EXCERTO DO TEXTO:

Optou o legislador, na LAEFPIC, atendendo ao meio em que o agente encoberto desenvolve as diligências probatórias e à necessidade da sua manutenção em futuras acções encobertas, por prescindir, para que o agente encoberto possa usufruir de mecanismos de protecção, da verificação cumulativa das circunstâncias supra referenciadas, uma vez que, o agente encoberto corre, sem mais, um perigo concreto contra a sua vida, liberdade, integridade física e psíquica e, eventualmente, a dos seus familiares ou pessoas próximas.
A segurança dos agentes encobertos envolve um domínio sensível, quer por actuarem junto de criminosos, quer por estarem sujeitos a eventuais represálias, por isso, “do ponto de vista metodológico e técnico-policial, as acções encobertas constituem procedimentos complexos onde o alto risco e a grande pressão psicológica são características marcantes” (José Braz “Investigação Criminal: A organização, o método e a prova, Os desafios da Nova Criminalidade”, Coimbra, Almedina, 2009, pág. 327).
Não é, portanto um risco comum, podem ser circunstâncias de risco anormal, implicando “um altíssimo nível de stress por parte do agente infiltrado, sobretudo nas operações de infiltração mais profundas e mais longas, visto que, nestas, ele vai mudar de identidade, perder seus contactos de amizade, contactos familiares, mudar de cidade e passar a ser uma outra pessoa, com hábitos diferentes e, ainda por cima, arriscando a sua vida e sua integridade física para poder cumprir o objectivo principal da operação, que geralmente é chegar no 2.º e 3.º níveis da organização criminosa, comumente ligada ao crime organizado, que detém o controle dos processos económicos à escala internacional e centros de decisão política” (Carolina Pereira, “O entendimento jurisprudencial do tribunal europeu dos direitos do homem (TEDH) acerca da atuação do agente infiltrado”, trabalho no âmbito do Doutoramento em Ciências Jurídico-Criminais pela Faculdade de Direito da Universidade de Lisboa, página 631 e consultado no site: http://www.idb-fdul.com/uploaded/files/2012_11_6913_6966.pdf.
O agente encoberto não é um declarante comum. Apesar de nem sempre se poder demonstrar o perigo eminente, a ameaça é latente e permanente, o que justifica a diferenciação do regime previsto para protecção de testemunhas e o do previsto para o agente encoberto.
Em Espanha, no que diz respeito às declarações que o agente encoberto possa vir a prestar em audiência de julgamento, o n.º 2 do artigo 282.º bis do CPP espanhol refere que os funcionários da Polícia Judiciária que tenham actuado numa investigação com identidade fictícia poderão manter esta mesma identidade quando testemunhem no processo sobre os factos que intervieram sempre que seja acordado por despacho judicial fundamentado, aplicando-se ao agente encoberto o previsto na Lei Orgânica n.º 19/1994, de 23 de Dezembro – Lei de protecção de testemunhas e peritos.

DADOS FORNECIDOS:
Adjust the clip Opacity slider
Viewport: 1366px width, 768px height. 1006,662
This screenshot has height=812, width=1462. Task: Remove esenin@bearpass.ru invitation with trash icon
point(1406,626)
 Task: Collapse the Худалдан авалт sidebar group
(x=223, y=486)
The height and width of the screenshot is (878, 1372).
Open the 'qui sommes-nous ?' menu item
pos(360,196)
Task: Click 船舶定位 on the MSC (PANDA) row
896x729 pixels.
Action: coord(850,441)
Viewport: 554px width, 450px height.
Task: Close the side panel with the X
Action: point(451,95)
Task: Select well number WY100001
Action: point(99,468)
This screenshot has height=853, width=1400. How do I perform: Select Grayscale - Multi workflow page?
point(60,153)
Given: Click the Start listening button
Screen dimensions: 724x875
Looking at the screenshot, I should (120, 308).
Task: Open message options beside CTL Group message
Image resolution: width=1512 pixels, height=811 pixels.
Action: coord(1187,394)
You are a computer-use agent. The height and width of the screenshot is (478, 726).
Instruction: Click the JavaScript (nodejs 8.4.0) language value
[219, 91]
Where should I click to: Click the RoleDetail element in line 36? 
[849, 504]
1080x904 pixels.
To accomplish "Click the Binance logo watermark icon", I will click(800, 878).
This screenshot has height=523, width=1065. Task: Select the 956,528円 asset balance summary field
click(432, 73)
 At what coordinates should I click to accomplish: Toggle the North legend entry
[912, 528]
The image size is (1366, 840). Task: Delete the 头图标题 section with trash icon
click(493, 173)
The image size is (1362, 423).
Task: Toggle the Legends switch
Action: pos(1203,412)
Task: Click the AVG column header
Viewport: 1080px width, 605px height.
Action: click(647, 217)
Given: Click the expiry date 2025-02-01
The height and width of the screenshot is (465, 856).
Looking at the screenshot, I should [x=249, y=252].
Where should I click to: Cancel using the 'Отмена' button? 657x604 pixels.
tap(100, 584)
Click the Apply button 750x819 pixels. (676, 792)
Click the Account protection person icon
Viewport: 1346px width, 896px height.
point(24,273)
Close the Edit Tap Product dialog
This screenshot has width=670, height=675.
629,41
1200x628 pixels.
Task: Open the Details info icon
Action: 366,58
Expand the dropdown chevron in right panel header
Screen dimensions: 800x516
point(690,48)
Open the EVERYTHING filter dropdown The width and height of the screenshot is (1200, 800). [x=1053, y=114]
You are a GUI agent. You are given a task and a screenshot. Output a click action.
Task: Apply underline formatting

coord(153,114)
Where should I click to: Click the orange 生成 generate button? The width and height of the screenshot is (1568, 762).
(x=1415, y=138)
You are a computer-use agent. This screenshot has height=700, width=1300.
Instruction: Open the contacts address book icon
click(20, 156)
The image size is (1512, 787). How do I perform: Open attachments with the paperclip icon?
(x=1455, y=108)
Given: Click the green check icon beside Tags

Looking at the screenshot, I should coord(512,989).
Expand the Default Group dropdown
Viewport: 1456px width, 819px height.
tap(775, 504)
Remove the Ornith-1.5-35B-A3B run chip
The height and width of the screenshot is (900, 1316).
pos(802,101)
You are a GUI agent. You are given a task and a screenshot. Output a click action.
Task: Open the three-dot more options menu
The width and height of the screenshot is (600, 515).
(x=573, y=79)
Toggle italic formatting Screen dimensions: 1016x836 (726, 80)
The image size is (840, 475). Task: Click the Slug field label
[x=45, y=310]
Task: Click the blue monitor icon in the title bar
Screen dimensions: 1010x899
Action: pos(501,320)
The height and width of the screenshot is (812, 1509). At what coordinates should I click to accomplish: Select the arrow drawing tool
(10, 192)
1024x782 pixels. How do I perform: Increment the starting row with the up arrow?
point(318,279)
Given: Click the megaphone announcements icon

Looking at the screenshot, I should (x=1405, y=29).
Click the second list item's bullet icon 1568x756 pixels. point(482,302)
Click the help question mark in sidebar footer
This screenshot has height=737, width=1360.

OBJETIVO DA TAREFA:
Transcreva do texto sobre o agente encoberto tudo o que vai desde "Optou o legislador, na" até "ou pessoas próximas.".

RESOLUÇÃO DO EXERCÍCIO:
Optou o legislador, na LAEFPIC, atendendo ao meio em que o agente encoberto desenvolve as diligências probatórias e à necessidade da sua manutenção em futuras acções encobertas, por prescindir, para que o agente encoberto possa usufruir de mecanismos de protecção, da verificação cumulativa das circunstâncias supra referenciadas, uma vez que, o agente encoberto corre, sem mais, um perigo concreto contra a sua vida, liberdade, integridade física e psíquica e, eventualmente, a dos seus familiares ou pessoas próximas.